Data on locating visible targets
**********
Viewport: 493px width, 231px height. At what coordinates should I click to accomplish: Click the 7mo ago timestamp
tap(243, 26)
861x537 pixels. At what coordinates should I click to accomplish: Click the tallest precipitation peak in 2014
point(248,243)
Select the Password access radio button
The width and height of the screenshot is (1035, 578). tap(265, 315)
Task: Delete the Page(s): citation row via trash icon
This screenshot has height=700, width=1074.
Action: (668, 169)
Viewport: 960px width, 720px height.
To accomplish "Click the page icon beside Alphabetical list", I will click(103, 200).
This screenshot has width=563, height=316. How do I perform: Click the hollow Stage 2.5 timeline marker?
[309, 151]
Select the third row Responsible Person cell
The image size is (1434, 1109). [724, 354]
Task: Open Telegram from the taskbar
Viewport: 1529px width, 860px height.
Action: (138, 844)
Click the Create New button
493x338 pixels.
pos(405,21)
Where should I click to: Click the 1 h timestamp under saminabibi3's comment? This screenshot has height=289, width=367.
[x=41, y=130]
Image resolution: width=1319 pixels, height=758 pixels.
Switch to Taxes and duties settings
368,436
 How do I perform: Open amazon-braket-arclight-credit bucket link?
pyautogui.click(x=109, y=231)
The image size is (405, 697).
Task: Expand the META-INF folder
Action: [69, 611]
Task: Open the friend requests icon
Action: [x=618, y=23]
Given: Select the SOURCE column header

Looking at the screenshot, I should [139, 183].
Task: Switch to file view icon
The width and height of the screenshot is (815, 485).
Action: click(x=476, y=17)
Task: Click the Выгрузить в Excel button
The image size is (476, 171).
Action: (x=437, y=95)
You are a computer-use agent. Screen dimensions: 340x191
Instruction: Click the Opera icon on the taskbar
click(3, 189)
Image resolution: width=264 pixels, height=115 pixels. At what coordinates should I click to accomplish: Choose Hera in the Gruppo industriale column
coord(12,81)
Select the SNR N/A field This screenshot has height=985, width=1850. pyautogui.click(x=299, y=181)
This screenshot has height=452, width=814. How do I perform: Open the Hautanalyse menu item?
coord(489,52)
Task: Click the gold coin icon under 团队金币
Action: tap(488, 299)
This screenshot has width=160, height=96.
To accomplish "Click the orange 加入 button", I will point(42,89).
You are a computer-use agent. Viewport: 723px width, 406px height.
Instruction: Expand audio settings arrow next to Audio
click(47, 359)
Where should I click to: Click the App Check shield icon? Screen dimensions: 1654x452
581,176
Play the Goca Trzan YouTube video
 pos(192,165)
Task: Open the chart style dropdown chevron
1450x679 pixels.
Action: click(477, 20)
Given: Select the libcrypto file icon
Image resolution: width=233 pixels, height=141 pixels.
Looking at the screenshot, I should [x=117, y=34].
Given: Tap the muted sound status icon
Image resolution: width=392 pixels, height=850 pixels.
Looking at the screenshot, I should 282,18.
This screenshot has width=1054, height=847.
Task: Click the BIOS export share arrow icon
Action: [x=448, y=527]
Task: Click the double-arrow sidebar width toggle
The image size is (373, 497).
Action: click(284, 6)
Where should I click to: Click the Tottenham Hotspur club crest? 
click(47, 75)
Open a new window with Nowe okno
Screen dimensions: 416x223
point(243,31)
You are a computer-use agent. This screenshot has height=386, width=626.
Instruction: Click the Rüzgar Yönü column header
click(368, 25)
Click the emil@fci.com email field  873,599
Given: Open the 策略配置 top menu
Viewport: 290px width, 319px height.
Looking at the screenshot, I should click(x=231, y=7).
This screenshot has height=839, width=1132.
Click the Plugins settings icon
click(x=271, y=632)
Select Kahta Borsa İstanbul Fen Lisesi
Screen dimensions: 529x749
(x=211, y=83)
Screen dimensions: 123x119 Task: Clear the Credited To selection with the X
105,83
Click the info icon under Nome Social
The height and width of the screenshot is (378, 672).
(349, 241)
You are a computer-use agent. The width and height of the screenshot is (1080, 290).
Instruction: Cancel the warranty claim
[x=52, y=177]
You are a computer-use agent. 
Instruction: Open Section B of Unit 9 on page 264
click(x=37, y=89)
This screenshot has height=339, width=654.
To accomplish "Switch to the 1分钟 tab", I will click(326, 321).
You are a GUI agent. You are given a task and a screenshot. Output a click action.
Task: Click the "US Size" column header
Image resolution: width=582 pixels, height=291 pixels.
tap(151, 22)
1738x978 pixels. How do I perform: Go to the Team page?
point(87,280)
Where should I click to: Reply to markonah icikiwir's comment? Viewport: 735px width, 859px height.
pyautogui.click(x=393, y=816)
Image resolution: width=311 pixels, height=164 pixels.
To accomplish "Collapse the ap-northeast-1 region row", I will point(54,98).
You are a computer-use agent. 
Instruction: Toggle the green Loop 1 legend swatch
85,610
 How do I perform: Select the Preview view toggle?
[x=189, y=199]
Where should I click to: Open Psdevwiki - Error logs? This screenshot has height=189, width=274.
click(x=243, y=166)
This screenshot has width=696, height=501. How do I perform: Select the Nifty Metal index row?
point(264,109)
**********
Rewrite all the lines of the items above, swapping "Viewport" for "Screen" wherever it occurs and leaving everything else as it is.

- ANSWER TO THIS TASK
Screen: 493px width, 231px height. At what coordinates should I click to accomplish: Click the 7mo ago timestamp
tap(243, 26)
861x537 pixels. At what coordinates should I click to accomplish: Click the tallest precipitation peak in 2014
point(248,243)
Select the Password access radio button
The width and height of the screenshot is (1035, 578). tap(265, 315)
Task: Delete the Page(s): citation row via trash icon
This screenshot has height=700, width=1074.
Action: (668, 169)
Screen: 960px width, 720px height.
To accomplish "Click the page icon beside Alphabetical list", I will click(103, 200).
This screenshot has width=563, height=316. How do I perform: Click the hollow Stage 2.5 timeline marker?
[309, 151]
Select the third row Responsible Person cell
The image size is (1434, 1109). [724, 354]
Task: Open Telegram from the taskbar
Screen: 1529px width, 860px height.
Action: (138, 844)
Click the Create New button
493x338 pixels.
pos(405,21)
Where should I click to: Click the 1 h timestamp under saminabibi3's comment? This screenshot has height=289, width=367.
[x=41, y=130]
Image resolution: width=1319 pixels, height=758 pixels.
Switch to Taxes and duties settings
368,436
 How do I perform: Open amazon-braket-arclight-credit bucket link?
pyautogui.click(x=109, y=231)
The image size is (405, 697).
Task: Expand the META-INF folder
Action: [69, 611]
Task: Open the friend requests icon
Action: [x=618, y=23]
Given: Select the SOURCE column header

Looking at the screenshot, I should [139, 183].
Task: Switch to file view icon
The width and height of the screenshot is (815, 485).
Action: click(x=476, y=17)
Task: Click the Выгрузить в Excel button
The image size is (476, 171).
Action: (x=437, y=95)
You are a computer-use agent. Screen dimensions: 340x191
Instruction: Click the Opera icon on the taskbar
click(3, 189)
Image resolution: width=264 pixels, height=115 pixels. At what coordinates should I click to accomplish: Choose Hera in the Gruppo industriale column
coord(12,81)
Select the SNR N/A field This screenshot has height=985, width=1850. pyautogui.click(x=299, y=181)
This screenshot has height=452, width=814. How do I perform: Open the Hautanalyse menu item?
coord(489,52)
Task: Click the gold coin icon under 团队金币
Action: tap(488, 299)
This screenshot has width=160, height=96.
To accomplish "Click the orange 加入 button", I will point(42,89).
You are a computer-use agent. Screen: 723px width, 406px height.
Instruction: Expand audio settings arrow next to Audio
click(47, 359)
Where should I click to: Click the App Check shield icon? Screen dimensions: 1654x452
581,176
Play the Goca Trzan YouTube video
 pos(192,165)
Task: Open the chart style dropdown chevron
1450x679 pixels.
Action: click(477, 20)
Given: Select the libcrypto file icon
Image resolution: width=233 pixels, height=141 pixels.
Looking at the screenshot, I should [x=117, y=34].
Given: Tap the muted sound status icon
Image resolution: width=392 pixels, height=850 pixels.
Looking at the screenshot, I should 282,18.
This screenshot has width=1054, height=847.
Task: Click the BIOS export share arrow icon
Action: [x=448, y=527]
Task: Click the double-arrow sidebar width toggle
The image size is (373, 497).
Action: click(284, 6)
Where should I click to: Click the Tottenham Hotspur club crest? 
click(47, 75)
Open a new window with Nowe okno
Screen dimensions: 416x223
point(243,31)
You are a computer-use agent. This screenshot has height=386, width=626.
Instruction: Click the Rüzgar Yönü column header
click(368, 25)
Click the emil@fci.com email field  873,599
Given: Open the 策略配置 top menu
Screen: 290px width, 319px height.
Looking at the screenshot, I should click(x=231, y=7).
This screenshot has height=839, width=1132.
Click the Plugins settings icon
click(x=271, y=632)
Select Kahta Borsa İstanbul Fen Lisesi
Screen dimensions: 529x749
(x=211, y=83)
Screen dimensions: 123x119 Task: Clear the Credited To selection with the X
105,83
Click the info icon under Nome Social
The height and width of the screenshot is (378, 672).
(349, 241)
You are a computer-use agent. The width and height of the screenshot is (1080, 290).
Instruction: Cancel the warranty claim
[x=52, y=177]
You are a computer-use agent. 
Instruction: Open Section B of Unit 9 on page 264
click(x=37, y=89)
This screenshot has height=339, width=654.
To accomplish "Switch to the 1分钟 tab", I will click(326, 321).
You are a GUI agent. You are given a task and a screenshot. Output a click action.
Task: Click the "US Size" column header
Image resolution: width=582 pixels, height=291 pixels.
tap(151, 22)
1738x978 pixels. How do I perform: Go to the Team page?
point(87,280)
Where should I click to: Reply to markonah icikiwir's comment? Screen: 735px width, 859px height.
pyautogui.click(x=393, y=816)
Image resolution: width=311 pixels, height=164 pixels.
To accomplish "Collapse the ap-northeast-1 region row", I will point(54,98).
You are a computer-use agent. 
Instruction: Toggle the green Loop 1 legend swatch
85,610
 How do I perform: Select the Preview view toggle?
[x=189, y=199]
Where should I click to: Open Psdevwiki - Error logs? This screenshot has height=189, width=274.
click(x=243, y=166)
This screenshot has width=696, height=501. How do I perform: Select the Nifty Metal index row?
point(264,109)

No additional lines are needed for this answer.